> **Problem description**: Write out each record below exactly, but not the pictures.

-- Raw data follows --

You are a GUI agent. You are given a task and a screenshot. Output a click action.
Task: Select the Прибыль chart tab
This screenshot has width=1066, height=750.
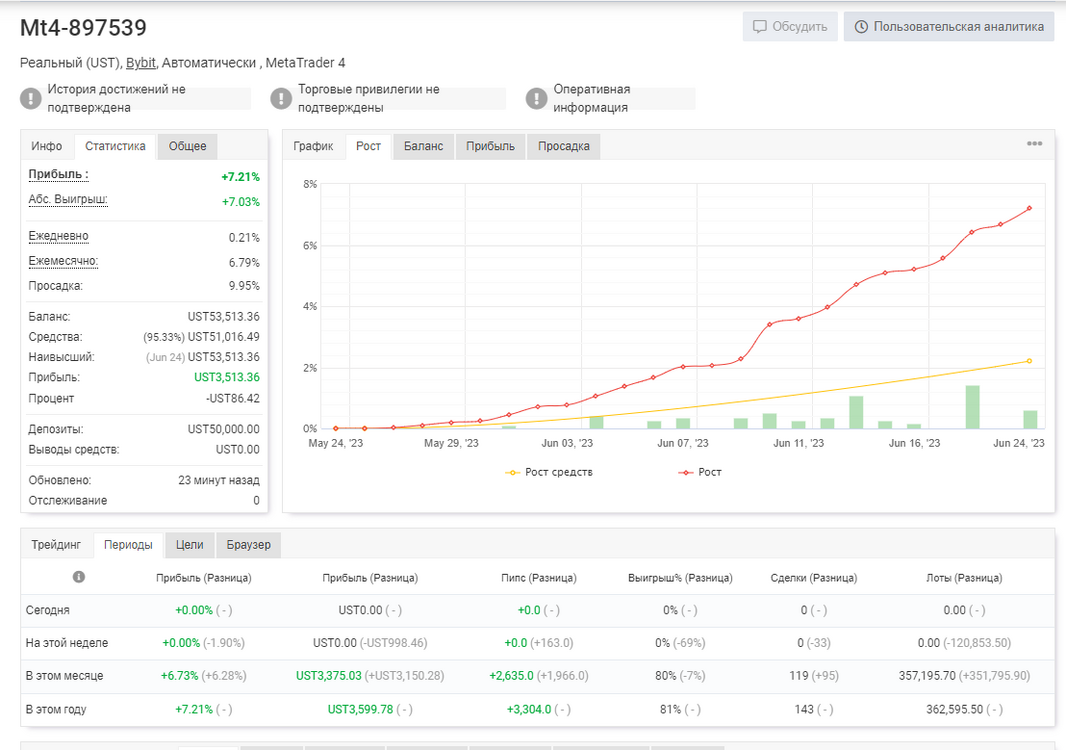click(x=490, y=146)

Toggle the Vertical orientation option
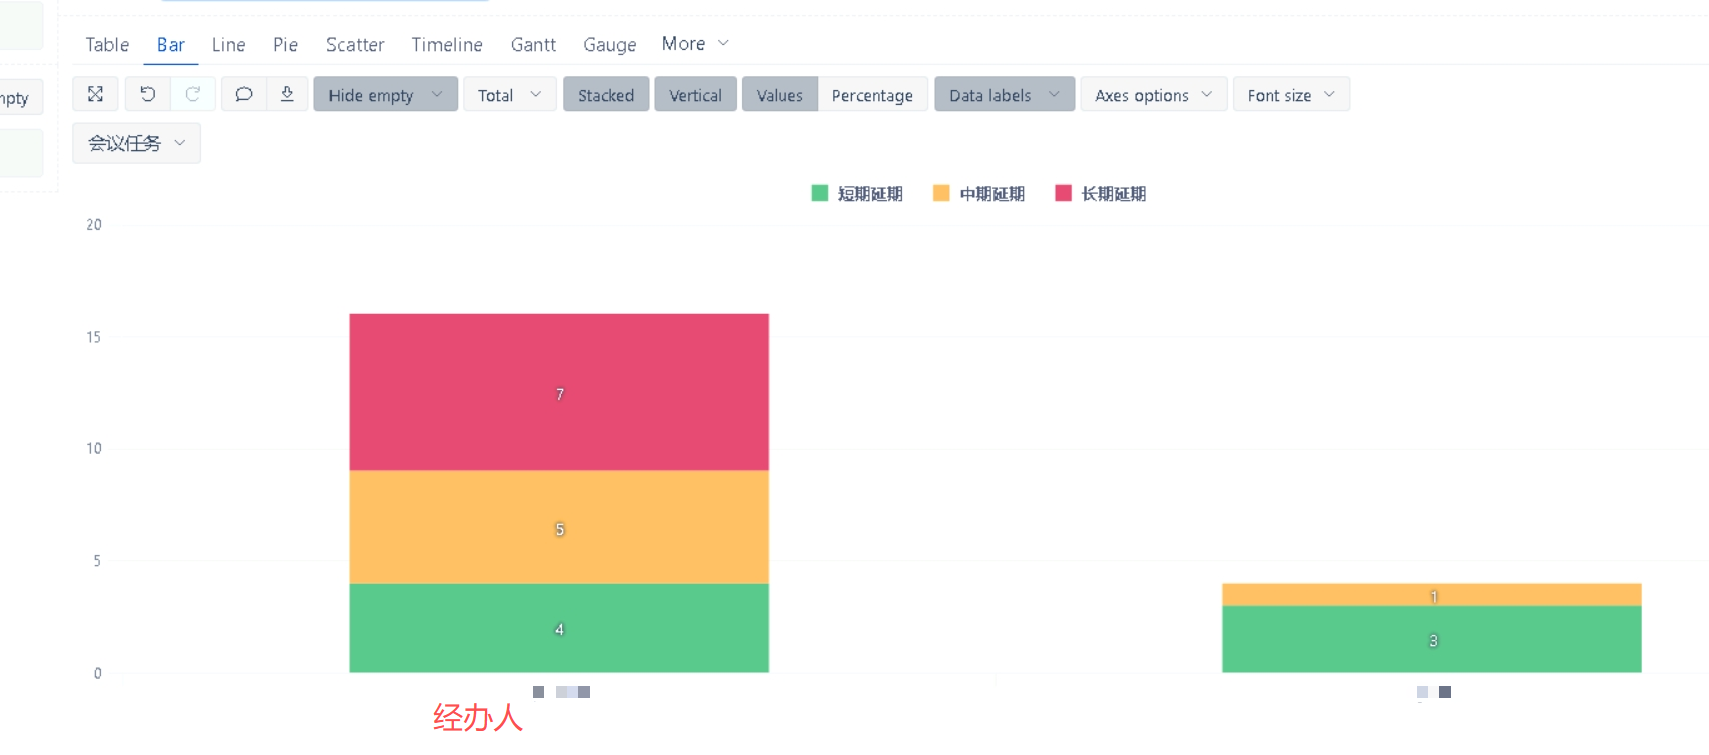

-- Raw data concluded --

> **Result of this task**:
You are a GUI agent. You are given a task and a screenshot. Output a click action.
Task: Select the Прибыль chart tab
This screenshot has width=1066, height=750.
click(x=490, y=146)

Toggle the Vertical orientation option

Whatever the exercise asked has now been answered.